RCTs — where some people are randomized into a treatment group and others into a control group — are incredibly powerful studies in the right context. All else being equal, they can tell us whether a particular medication is effective in treatment irritable bowel syndrome, or whether — again, all things being equal — homeless people who are randomized into a particular type of housing are more likely than those receiving usual care to be housed in twelve months. But the key assumption here is the all things being equal part. RCTs are designed to test an isolated treatment’s effect on an individual; by their very nature, they cannot test something that alters the whole background context in which both the treatment group and the control group exist.
All of which is to say you can’t actually do an RCT of universal basic income. You can run an RCT of unconditional cash transfers, but that’s not exactly the same thing. UBI is by definition universal: instituting something like a real UBI program anywhere in the United States would transform the entire local economy. You might isolate a “control group” of a few hundred people who were not subject to the treatment, but that wouldn’t be a real control group, because you wouldn’t be able to isolate them from the systemic consequences that would follow from everyone else in the area benefitting from a universal basic income.

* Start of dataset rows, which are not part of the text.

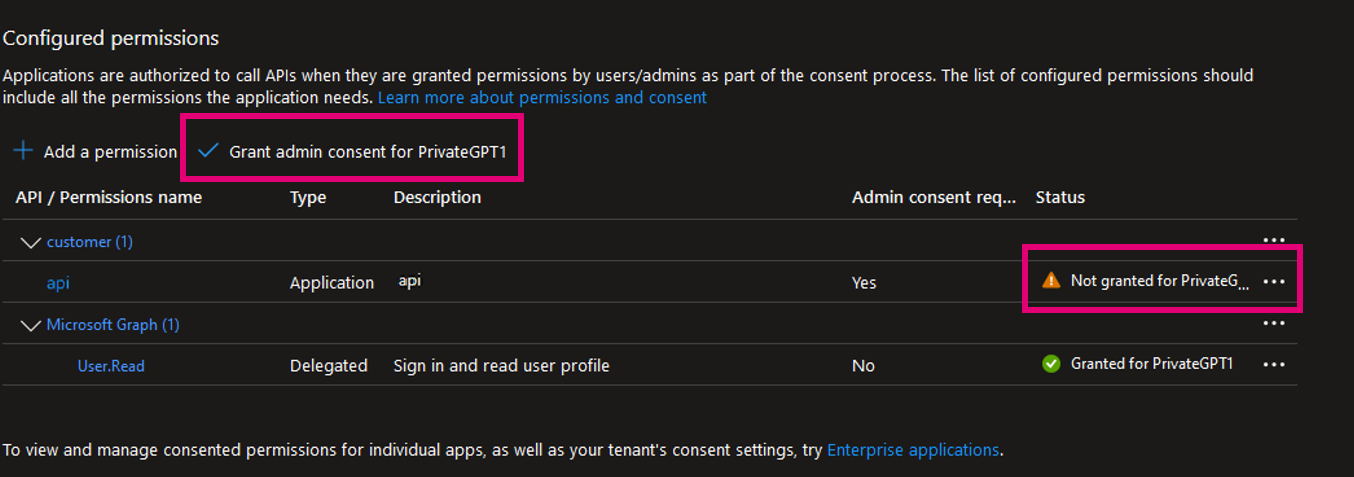Select the User.Read permission link
1354x477 pixels.
point(111,366)
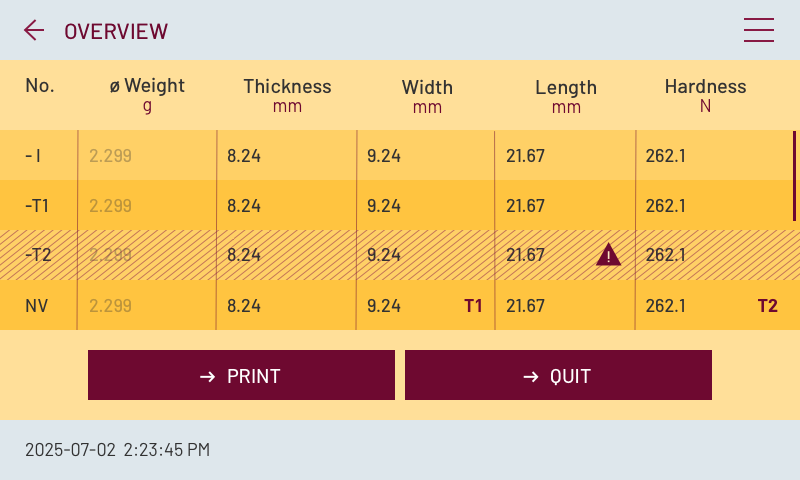
Task: Click hardness value 262.1 in -T2 row
Action: pyautogui.click(x=666, y=255)
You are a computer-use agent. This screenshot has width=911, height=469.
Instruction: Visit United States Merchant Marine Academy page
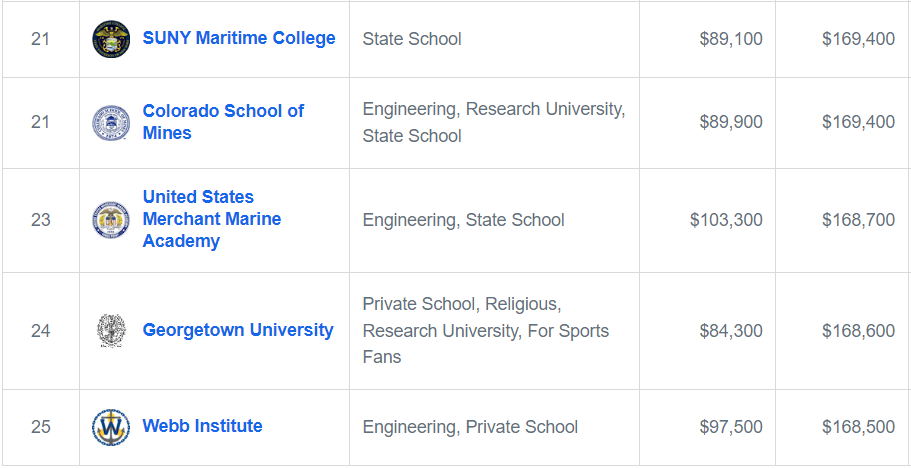(x=212, y=219)
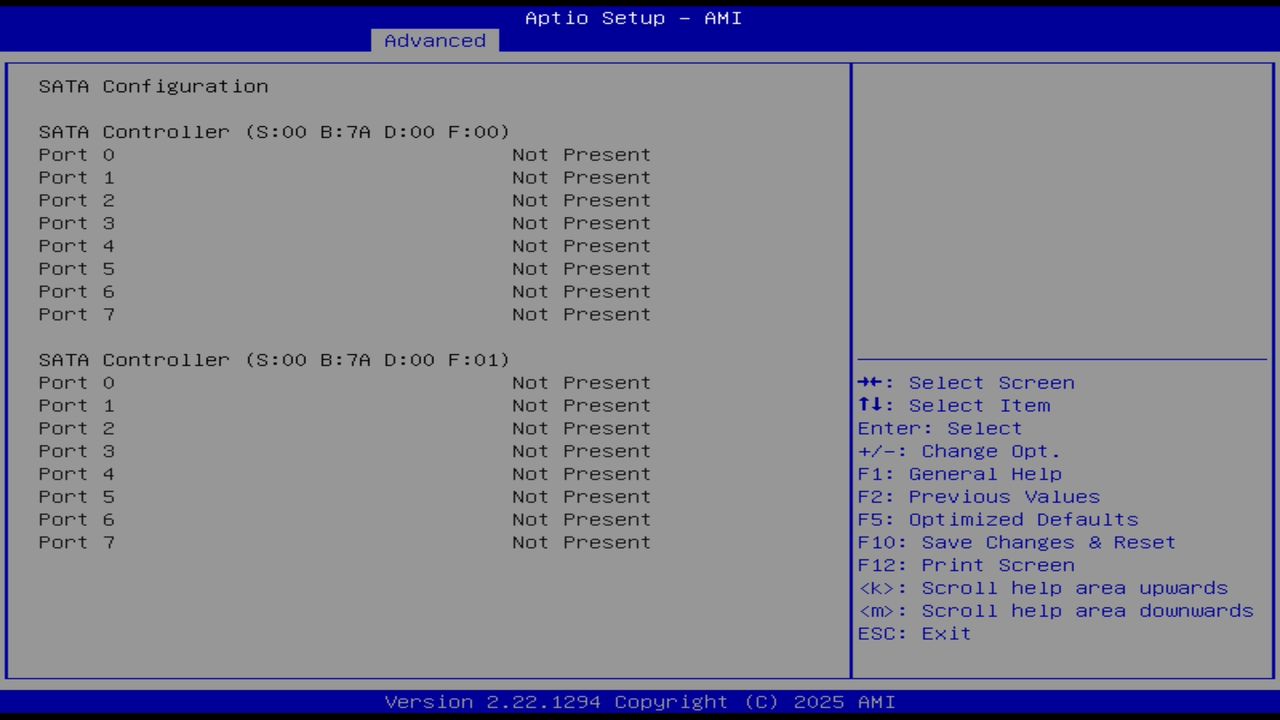The image size is (1280, 720).
Task: Click Port 0 under first SATA Controller
Action: point(76,154)
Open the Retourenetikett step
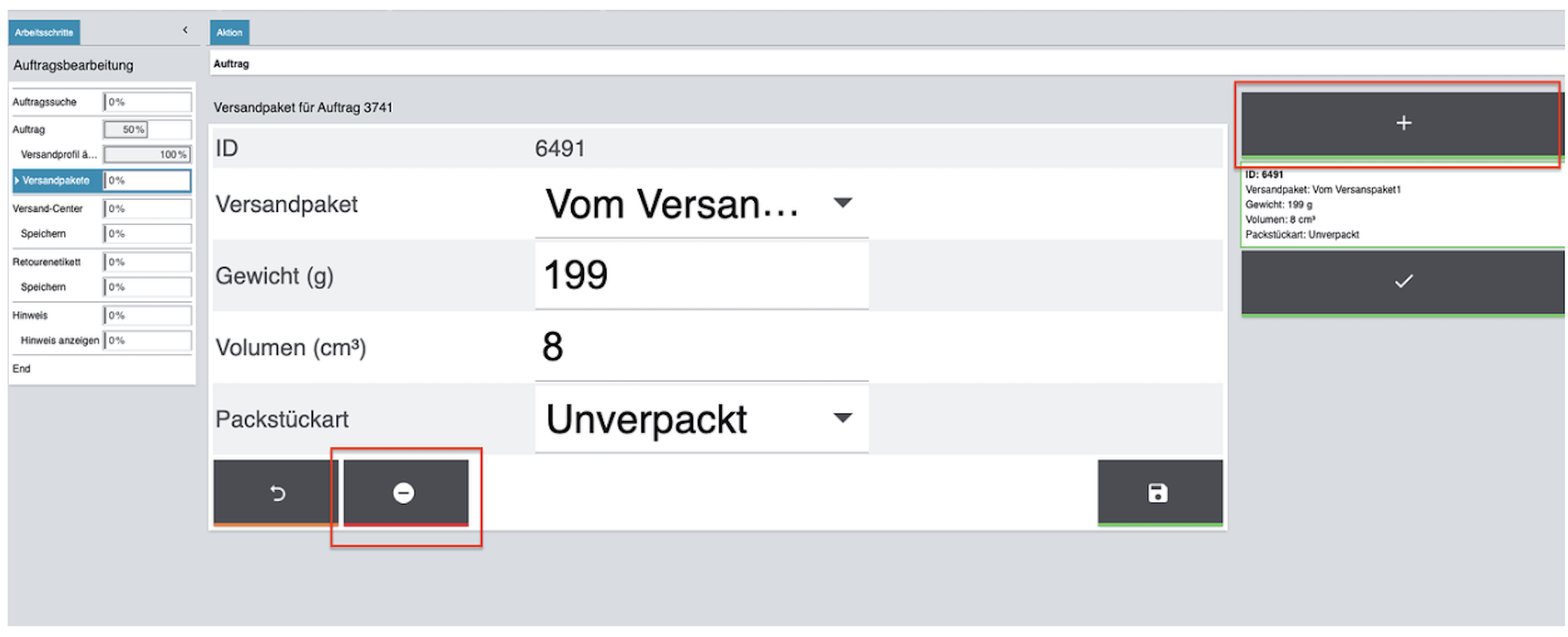Image resolution: width=1568 pixels, height=637 pixels. [46, 262]
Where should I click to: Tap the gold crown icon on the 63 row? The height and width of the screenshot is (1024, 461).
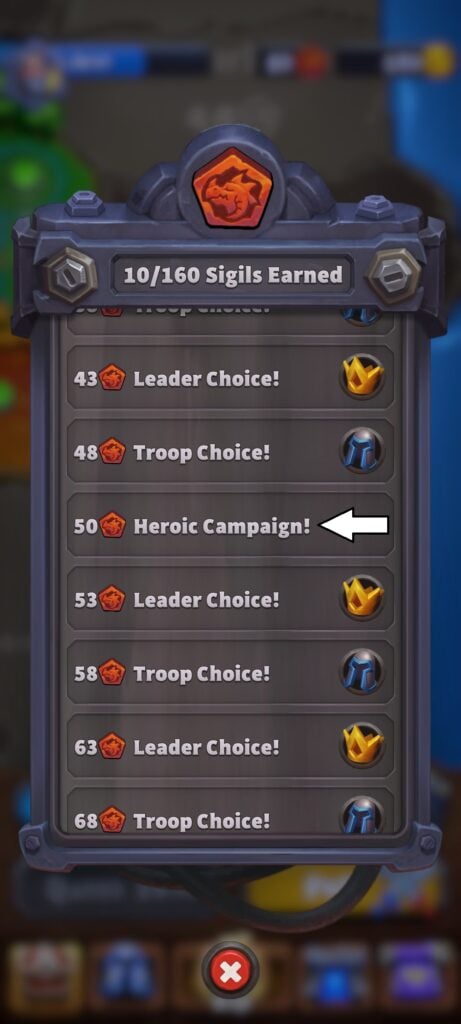pyautogui.click(x=362, y=746)
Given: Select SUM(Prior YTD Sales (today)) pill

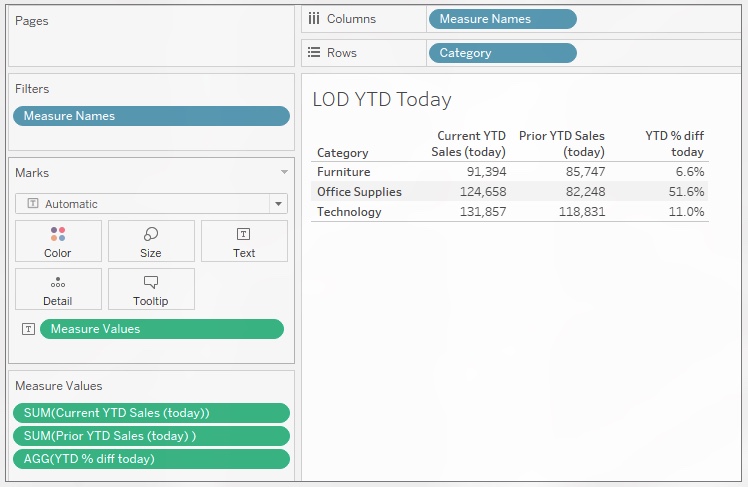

Another example: Imagine if we tried to do an RCT of congestion pricing before its implementation in New York City. So you create a treatment group of people who get charged some congestion fee whenever they drive into the city, and a control group who are not subject to the fee. We can reasonably surmise that the members of the treatment group would probably drive into the city less, and maybe they would opt to take transit more frequently. What we would not be able to test in this model is the congestion charge’s effect on congestion; that’s a large-scale systemic impact, not an individual treatment. If someone in the treatment group still drives to work, they’ll inevitably face the same delays in the Lincoln Tunnel as the control group.
It’s not anti-empiricist to point out these limitations. In fact, acknowledging such limitations is precisely what a good quantitative social scientist does, which is why many academic papers in the discipline include a litany of caveats and theories about possible confounding factors. But many consultants and professional data pundits don’t have such scruples, journalists mostly ignore the caveats, especially when it comes to polling.
This creates an unhealthy dynamic where some people (who are usually not very well versed in quantitative methods) treat statistical analysis as if it were prophecy, while others (who are also not well versed in quantitative methods) treat it like obscurantist snake oil. But when used properly, it’s neither. It’s just a subset of human reason, with all its weaknesses and occasional flashes of ingenuity. It’s a tool among many other tools, imperfect and difficult to use correctly, but occasionally very useful.
1 The title of this post is lifted from that follow-up post. Ganz writes:
I think the reason people enjoyed my piece is precisely because it was highly rhetorical. Levitz is flabbergasted that I could dare be Against Polling or dare say that it’s “garbage” or “bullshit,” and then later qualify my claims. Yes, I was exaggerating for effect, and it worked! People paid attention. Then I explained more thoroughly what I meant, although not to Eric Levitz’s satisfaction. If I wrote, “Some Slight Issues with the Positivist Approach to Politics,” it would put people to sleep.